Why is that even though we stand taller then most things in this world, we are still afraid? Even when I walk in the forest still I feel worried about and a presence that for some reason I cant shake off. I know for a fact that nothing follows near and I know of no true threat to me in the forest which is between two large roads. And yet, I still fear something the smallest of things. The tiny insect that flies by, or that blood stained leaf that still hangs on to the tree. Maybe it's the deer leg I found in the tree that bothers me the most. Knowing something had to have placed it there, but what is unknown to me.

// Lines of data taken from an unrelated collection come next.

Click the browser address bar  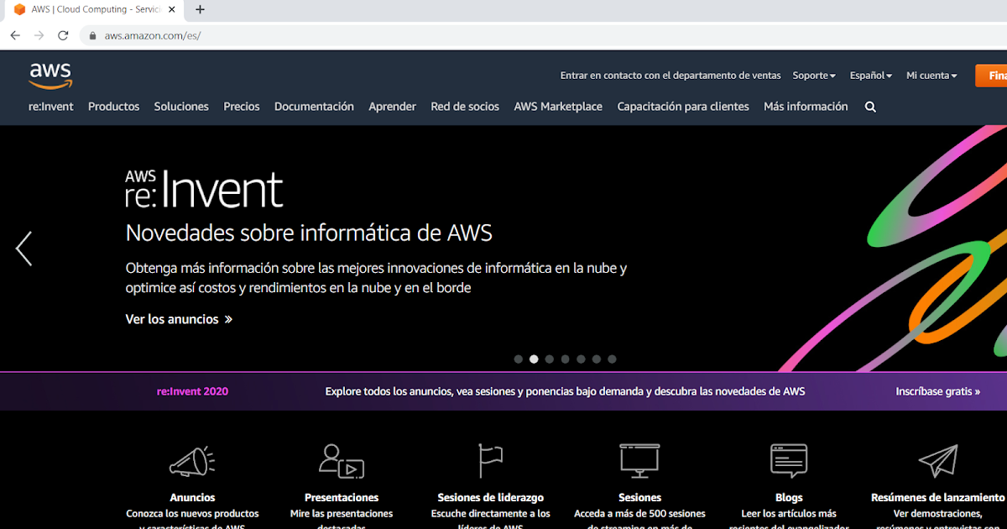tap(252, 35)
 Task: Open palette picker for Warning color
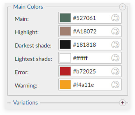pos(115,84)
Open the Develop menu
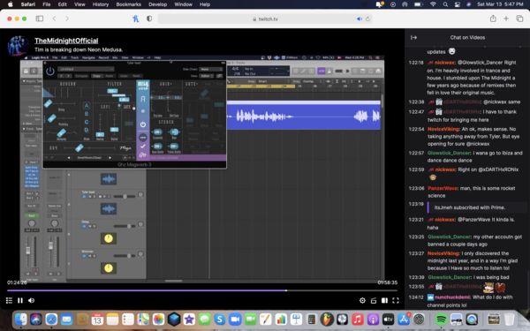This screenshot has width=530, height=331. (157, 4)
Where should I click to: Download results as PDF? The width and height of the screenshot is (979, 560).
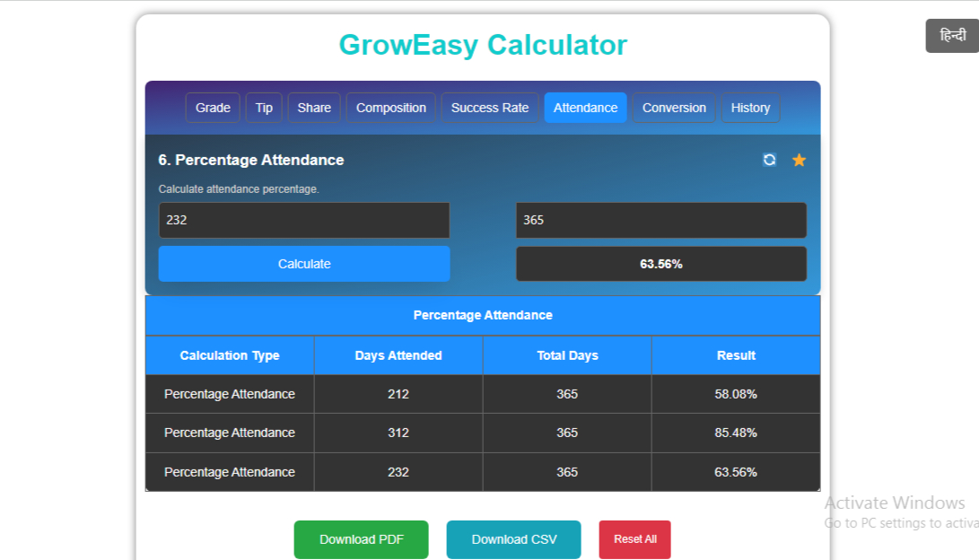coord(361,539)
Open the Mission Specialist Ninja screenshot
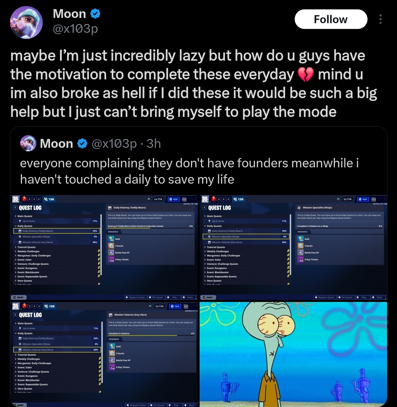This screenshot has height=407, width=397. click(x=293, y=248)
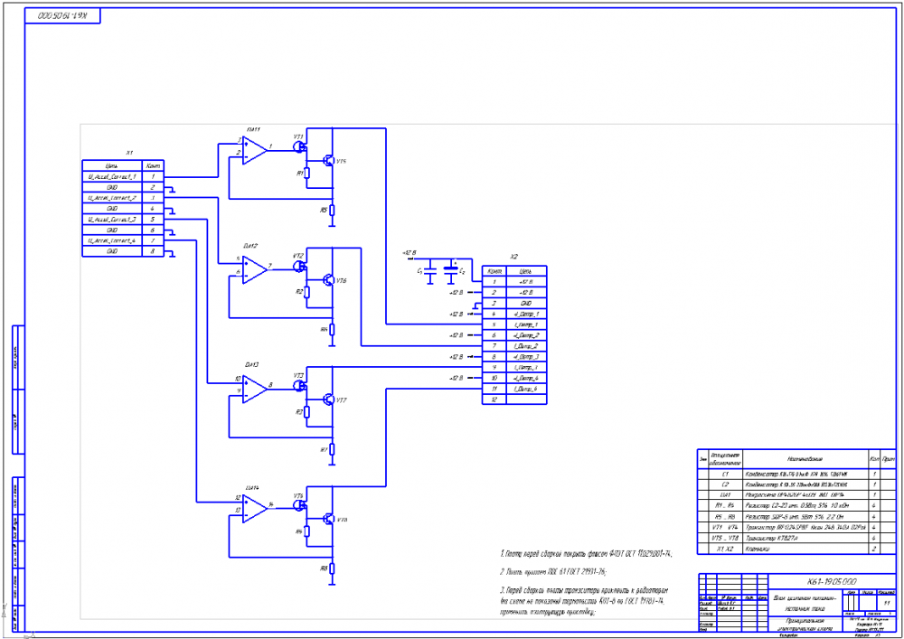904x639 pixels.
Task: Click the DA1.3 op-amp symbol
Action: click(x=254, y=387)
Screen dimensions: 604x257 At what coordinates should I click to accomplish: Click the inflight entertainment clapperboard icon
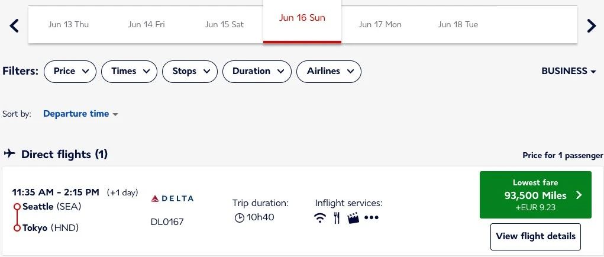coord(354,218)
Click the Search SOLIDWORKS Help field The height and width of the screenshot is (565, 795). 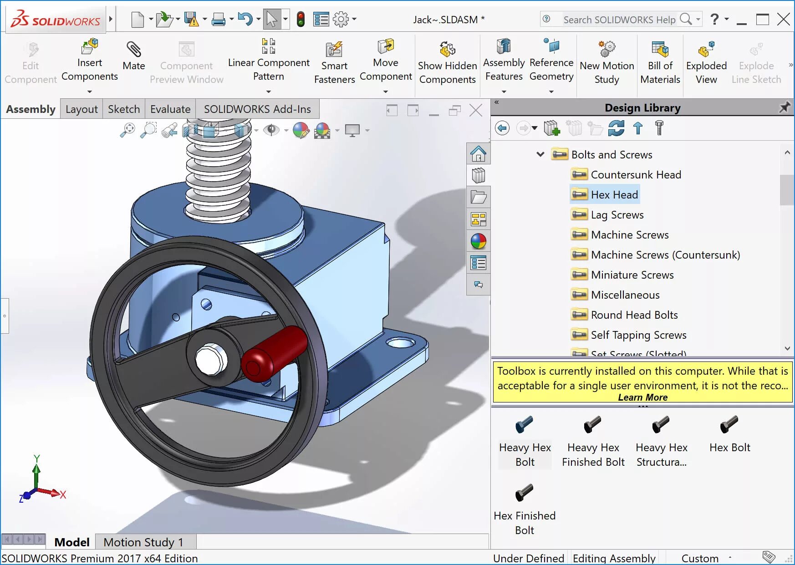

Humans, we are one of the most powerful force on this planet if we work together and even when we are alone we have mind that over power so much. But still we fear the smallest things. We are strong but also at the same time very weak and fragile. There isn't much that can stand up to a human and survive. We have made thousands of species vanish in to thin air and every day another goes as well. Soon I believe we will end up killing ourselves over the dumbest thing. Fear and we all have it there is no escape from the terrible fate or scare that hides around that next corner.

I myself say I don't fear much and that is the truth but there are things that frighten me that don't involve some dead body falling from the ceiling or a killer chasing me. It's the fact that I know that any moment I could lose those close and dear to me. I know that anything could happen to my friends and family and I wouldn't be able to do a damn thing about it. To know that once the lights go out in your skull, it's over. Game over as they say, but in this game there is no second or third chance to finish the battle.